Only the lines below from the one containing "Click the fingerprint" to the one containing "is (640, 480)." should be repeated, both included and unchanged.

Data extract -
== Segment start ==

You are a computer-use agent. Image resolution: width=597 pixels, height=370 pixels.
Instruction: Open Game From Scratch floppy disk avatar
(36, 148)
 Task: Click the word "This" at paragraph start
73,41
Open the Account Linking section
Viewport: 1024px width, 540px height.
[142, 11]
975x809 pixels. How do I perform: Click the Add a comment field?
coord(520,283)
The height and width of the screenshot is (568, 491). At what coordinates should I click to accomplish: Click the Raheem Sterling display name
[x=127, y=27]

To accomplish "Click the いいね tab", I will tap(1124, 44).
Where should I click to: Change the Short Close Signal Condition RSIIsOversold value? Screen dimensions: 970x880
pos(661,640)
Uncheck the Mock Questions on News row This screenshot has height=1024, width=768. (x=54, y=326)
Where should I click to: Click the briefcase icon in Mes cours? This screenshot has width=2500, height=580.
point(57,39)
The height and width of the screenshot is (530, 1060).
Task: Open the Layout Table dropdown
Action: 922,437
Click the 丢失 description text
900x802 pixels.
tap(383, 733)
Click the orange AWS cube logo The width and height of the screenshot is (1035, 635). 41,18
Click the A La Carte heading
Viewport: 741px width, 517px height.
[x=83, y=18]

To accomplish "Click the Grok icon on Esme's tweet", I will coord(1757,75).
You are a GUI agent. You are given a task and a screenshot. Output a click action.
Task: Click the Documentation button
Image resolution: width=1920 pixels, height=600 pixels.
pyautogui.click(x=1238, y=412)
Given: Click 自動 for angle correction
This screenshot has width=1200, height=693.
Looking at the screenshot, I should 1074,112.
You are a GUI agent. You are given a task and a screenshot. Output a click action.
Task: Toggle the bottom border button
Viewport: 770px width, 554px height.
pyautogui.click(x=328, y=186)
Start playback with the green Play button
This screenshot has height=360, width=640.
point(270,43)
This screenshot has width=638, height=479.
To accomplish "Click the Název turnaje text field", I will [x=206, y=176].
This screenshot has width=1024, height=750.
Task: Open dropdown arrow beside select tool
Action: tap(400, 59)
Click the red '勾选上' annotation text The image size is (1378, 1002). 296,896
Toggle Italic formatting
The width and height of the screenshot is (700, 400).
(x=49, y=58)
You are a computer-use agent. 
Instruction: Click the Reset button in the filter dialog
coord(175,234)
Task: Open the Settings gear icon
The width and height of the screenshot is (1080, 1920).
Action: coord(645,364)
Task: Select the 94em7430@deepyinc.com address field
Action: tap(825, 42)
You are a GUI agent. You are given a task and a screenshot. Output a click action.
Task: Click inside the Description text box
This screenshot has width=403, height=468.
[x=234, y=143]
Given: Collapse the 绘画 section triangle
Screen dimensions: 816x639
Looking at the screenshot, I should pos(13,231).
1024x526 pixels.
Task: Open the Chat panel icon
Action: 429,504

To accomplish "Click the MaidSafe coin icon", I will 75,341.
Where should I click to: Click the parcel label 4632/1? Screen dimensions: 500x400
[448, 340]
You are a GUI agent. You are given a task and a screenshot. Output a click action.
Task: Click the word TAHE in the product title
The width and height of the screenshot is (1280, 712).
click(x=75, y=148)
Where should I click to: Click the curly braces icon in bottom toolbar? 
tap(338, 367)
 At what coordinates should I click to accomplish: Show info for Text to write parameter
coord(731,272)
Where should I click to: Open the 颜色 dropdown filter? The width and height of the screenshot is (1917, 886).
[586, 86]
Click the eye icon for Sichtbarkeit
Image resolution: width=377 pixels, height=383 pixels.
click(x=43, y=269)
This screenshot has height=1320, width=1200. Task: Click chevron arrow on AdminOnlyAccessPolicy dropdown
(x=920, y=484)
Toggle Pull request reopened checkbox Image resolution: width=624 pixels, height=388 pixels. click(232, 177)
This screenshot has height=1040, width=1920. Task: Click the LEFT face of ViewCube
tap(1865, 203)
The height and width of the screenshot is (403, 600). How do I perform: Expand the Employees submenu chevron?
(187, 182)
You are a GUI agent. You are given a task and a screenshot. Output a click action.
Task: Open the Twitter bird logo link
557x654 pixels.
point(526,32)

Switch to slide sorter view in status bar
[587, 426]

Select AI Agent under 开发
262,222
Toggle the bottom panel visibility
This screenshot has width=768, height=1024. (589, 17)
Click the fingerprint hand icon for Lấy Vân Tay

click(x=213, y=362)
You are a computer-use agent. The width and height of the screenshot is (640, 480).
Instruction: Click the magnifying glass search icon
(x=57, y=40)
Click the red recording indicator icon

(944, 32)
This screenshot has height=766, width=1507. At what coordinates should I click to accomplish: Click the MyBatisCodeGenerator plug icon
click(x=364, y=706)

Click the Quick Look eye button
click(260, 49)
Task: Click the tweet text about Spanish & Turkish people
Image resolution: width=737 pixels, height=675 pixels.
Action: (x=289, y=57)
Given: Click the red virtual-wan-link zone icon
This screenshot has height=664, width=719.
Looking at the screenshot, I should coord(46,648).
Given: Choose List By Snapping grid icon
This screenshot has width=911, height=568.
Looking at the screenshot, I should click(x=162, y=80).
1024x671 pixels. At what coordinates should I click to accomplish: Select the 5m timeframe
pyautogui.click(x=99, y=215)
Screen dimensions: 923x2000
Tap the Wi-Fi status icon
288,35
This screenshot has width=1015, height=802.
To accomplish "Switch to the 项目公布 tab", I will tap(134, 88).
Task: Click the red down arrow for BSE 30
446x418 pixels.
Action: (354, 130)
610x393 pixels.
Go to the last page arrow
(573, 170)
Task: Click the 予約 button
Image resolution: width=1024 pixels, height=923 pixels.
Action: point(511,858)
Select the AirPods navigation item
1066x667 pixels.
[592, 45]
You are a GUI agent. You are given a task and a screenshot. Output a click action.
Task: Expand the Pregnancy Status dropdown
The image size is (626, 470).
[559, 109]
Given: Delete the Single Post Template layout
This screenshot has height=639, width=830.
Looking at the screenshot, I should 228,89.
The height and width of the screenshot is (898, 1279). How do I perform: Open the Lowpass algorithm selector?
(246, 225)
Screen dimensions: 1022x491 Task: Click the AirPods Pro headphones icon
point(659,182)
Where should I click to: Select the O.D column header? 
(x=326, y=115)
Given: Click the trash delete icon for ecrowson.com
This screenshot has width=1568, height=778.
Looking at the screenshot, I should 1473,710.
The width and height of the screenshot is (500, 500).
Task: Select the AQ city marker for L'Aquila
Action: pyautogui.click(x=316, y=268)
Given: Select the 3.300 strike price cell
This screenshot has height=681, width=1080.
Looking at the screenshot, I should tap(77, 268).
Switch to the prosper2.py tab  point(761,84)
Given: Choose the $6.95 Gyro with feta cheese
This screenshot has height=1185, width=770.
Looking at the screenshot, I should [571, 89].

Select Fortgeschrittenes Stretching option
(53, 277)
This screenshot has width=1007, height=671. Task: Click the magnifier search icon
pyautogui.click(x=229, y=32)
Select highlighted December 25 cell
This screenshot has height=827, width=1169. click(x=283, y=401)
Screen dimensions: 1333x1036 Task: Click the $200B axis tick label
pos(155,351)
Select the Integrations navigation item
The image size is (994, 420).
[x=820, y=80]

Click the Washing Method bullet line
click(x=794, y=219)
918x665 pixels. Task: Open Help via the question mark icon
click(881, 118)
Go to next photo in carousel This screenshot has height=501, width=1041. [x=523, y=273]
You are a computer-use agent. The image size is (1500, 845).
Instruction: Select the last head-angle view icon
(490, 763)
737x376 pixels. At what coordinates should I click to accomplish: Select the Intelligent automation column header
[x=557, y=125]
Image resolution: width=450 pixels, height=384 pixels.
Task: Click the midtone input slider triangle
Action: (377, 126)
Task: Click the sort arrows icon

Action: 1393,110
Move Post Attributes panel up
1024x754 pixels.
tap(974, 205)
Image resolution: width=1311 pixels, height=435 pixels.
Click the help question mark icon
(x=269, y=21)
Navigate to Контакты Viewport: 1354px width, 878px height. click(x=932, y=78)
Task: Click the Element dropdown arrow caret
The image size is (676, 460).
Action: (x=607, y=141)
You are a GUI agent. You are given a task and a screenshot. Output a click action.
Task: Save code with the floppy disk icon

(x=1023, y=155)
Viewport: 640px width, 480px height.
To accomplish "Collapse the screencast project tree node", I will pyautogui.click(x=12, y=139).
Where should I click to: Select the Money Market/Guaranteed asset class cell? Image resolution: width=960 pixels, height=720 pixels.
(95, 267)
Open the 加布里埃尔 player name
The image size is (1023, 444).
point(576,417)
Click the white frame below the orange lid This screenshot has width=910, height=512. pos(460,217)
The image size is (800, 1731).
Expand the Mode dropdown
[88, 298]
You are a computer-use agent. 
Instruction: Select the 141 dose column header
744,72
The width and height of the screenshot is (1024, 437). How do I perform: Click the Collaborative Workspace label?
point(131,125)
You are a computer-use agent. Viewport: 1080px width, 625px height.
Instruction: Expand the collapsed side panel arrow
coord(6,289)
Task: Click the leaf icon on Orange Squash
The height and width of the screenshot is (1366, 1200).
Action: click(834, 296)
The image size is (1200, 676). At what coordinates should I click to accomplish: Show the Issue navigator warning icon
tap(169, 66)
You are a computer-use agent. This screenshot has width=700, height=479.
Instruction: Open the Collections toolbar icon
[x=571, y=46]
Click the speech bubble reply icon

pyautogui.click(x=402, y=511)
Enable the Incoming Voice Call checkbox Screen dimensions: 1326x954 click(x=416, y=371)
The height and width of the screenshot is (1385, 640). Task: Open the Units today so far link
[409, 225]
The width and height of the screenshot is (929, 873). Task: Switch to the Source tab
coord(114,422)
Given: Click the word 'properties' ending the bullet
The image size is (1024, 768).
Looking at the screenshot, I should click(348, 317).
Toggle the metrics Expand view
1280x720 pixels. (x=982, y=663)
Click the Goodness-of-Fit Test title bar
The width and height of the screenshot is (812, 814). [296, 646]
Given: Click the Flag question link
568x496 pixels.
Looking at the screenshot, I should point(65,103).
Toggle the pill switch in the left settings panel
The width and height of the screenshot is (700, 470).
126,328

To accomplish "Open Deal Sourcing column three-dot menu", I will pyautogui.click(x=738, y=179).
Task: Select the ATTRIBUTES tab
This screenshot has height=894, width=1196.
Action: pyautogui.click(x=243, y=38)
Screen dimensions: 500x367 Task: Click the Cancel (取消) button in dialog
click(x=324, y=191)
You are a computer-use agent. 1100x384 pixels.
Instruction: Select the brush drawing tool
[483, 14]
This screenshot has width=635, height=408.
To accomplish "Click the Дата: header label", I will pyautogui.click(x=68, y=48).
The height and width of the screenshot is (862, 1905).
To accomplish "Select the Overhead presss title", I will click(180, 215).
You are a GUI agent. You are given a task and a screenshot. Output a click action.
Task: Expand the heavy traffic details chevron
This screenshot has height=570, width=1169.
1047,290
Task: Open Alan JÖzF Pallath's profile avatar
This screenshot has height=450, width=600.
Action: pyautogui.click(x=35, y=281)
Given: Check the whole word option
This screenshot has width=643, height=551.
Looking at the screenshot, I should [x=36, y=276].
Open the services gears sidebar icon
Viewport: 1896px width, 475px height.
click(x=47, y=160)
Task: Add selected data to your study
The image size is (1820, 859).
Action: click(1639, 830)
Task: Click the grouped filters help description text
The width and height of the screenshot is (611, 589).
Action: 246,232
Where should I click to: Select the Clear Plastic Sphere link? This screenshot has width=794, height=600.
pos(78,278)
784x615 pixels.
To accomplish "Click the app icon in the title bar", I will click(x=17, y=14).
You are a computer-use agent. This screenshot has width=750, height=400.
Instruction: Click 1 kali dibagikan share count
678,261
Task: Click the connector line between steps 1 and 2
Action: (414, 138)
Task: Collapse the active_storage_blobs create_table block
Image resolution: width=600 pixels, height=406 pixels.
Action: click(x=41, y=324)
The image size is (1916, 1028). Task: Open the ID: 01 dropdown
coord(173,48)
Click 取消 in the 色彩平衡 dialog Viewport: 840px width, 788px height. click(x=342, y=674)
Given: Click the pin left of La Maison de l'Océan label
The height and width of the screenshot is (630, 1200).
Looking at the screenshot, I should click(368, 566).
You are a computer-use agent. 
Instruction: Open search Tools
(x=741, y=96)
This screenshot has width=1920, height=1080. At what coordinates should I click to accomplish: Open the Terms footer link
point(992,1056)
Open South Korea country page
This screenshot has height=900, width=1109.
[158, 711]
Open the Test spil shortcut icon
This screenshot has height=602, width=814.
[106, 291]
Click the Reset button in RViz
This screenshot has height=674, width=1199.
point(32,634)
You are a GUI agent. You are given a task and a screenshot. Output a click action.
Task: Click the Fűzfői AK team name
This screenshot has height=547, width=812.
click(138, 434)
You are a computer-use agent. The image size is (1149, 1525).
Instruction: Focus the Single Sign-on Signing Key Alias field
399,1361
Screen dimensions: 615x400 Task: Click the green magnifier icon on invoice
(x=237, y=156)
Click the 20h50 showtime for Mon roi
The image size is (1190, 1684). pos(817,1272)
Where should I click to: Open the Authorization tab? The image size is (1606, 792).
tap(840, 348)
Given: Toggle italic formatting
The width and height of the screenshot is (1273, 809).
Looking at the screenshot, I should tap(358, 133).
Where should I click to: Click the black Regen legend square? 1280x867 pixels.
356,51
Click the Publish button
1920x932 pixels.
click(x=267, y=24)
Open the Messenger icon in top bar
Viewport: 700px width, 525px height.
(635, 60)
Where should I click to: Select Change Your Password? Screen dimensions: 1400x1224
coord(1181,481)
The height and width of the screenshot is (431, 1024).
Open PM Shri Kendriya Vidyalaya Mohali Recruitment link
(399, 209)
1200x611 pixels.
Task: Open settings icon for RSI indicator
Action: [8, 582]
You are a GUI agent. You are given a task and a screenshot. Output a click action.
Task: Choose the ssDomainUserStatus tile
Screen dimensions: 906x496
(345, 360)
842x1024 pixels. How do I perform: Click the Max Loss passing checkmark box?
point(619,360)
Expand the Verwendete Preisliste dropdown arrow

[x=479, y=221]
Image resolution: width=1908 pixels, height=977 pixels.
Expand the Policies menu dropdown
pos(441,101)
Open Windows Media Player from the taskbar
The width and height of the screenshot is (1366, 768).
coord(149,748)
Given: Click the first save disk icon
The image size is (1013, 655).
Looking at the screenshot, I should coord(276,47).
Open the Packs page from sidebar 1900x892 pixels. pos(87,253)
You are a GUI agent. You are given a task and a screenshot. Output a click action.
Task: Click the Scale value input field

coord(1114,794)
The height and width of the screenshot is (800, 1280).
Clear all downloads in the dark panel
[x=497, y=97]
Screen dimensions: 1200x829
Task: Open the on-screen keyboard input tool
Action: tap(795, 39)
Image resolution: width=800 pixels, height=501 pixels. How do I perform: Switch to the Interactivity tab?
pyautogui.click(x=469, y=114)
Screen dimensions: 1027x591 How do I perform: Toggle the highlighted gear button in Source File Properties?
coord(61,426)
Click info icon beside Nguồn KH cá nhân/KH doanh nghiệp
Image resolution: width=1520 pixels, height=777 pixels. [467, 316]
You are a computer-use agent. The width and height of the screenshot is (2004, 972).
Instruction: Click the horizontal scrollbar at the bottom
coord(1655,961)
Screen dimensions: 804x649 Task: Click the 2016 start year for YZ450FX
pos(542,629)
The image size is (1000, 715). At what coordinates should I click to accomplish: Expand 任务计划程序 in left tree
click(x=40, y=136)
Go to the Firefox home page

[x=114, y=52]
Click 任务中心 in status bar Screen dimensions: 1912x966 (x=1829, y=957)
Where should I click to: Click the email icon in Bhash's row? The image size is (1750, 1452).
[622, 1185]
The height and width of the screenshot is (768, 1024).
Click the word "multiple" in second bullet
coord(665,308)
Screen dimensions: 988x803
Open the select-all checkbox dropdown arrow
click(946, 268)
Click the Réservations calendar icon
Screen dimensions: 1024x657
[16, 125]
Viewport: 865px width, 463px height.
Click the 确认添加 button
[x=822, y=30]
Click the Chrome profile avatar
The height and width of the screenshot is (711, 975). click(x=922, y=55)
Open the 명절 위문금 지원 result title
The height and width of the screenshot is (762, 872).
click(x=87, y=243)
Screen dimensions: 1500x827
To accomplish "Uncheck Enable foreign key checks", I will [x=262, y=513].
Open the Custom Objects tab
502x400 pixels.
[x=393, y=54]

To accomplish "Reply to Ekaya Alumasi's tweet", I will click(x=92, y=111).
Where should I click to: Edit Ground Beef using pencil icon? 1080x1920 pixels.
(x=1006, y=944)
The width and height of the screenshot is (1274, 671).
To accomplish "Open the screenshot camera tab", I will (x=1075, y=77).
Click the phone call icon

== Segment end ==

Worked solution -
Click the fingerprint hand icon for Lấy Vân Tay

click(x=213, y=362)
You are a computer-use agent. The width and height of the screenshot is (640, 480).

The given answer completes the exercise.